§ Exercise prompt:
Set down again exactly the lines of the listing below that fall between the line holding "Where should I" and the line holding "Expand the Time in Status report dropdown", inclusive.

§ Provided entries:
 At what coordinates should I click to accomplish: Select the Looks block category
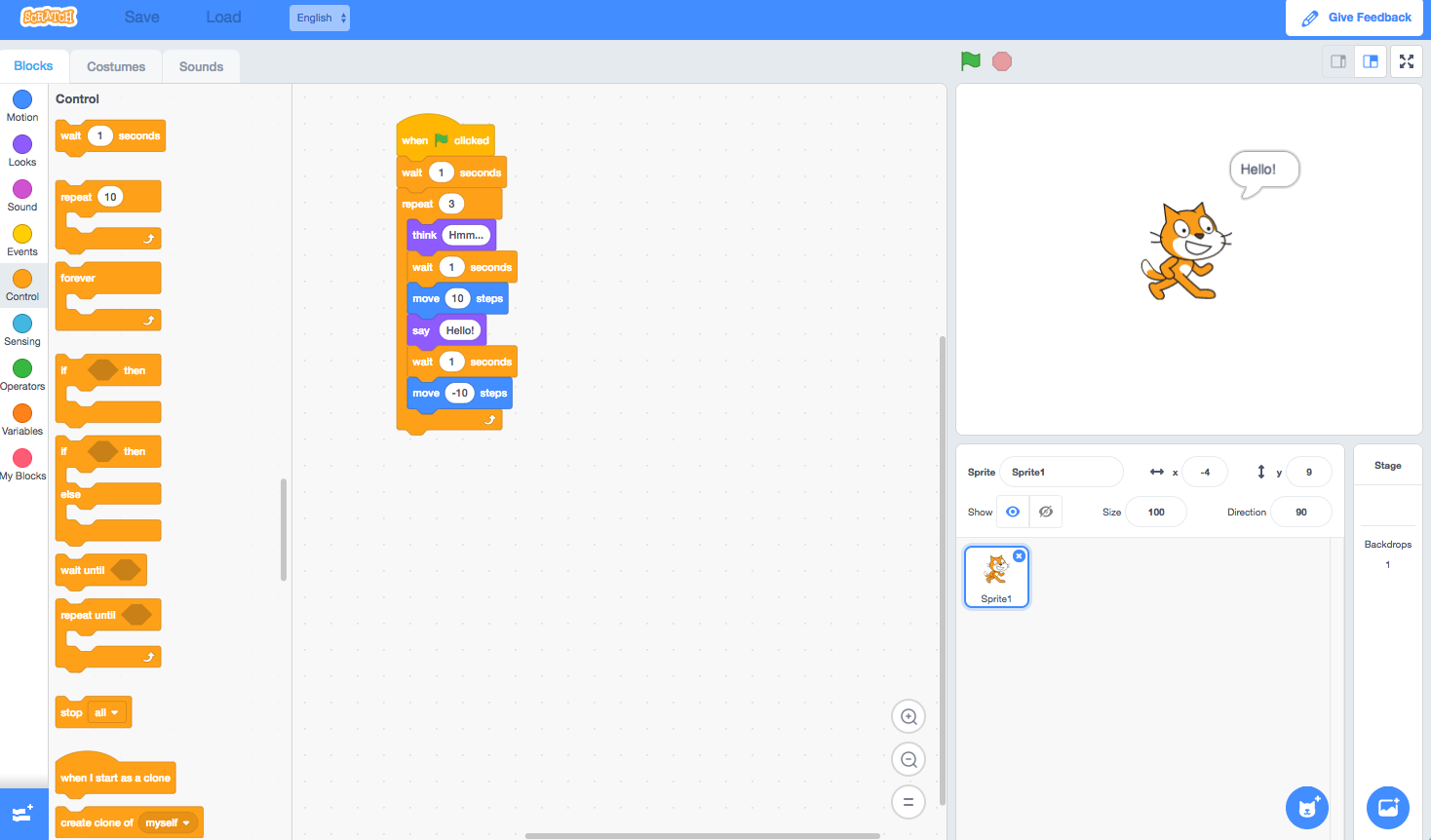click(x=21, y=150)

* * *

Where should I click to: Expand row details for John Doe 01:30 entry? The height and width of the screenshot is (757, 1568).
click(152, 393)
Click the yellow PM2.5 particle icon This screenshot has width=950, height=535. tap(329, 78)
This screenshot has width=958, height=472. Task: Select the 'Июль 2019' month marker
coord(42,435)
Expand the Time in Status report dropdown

§ Exercise answer:
Where should I click to: Expand row details for John Doe 01:30 entry? The height and width of the screenshot is (757, 1568).
click(152, 393)
Click the yellow PM2.5 particle icon This screenshot has width=950, height=535. tap(329, 78)
This screenshot has width=958, height=472. Task: Select the 'Июль 2019' month marker
coord(42,435)
Expand the Time in Status report dropdown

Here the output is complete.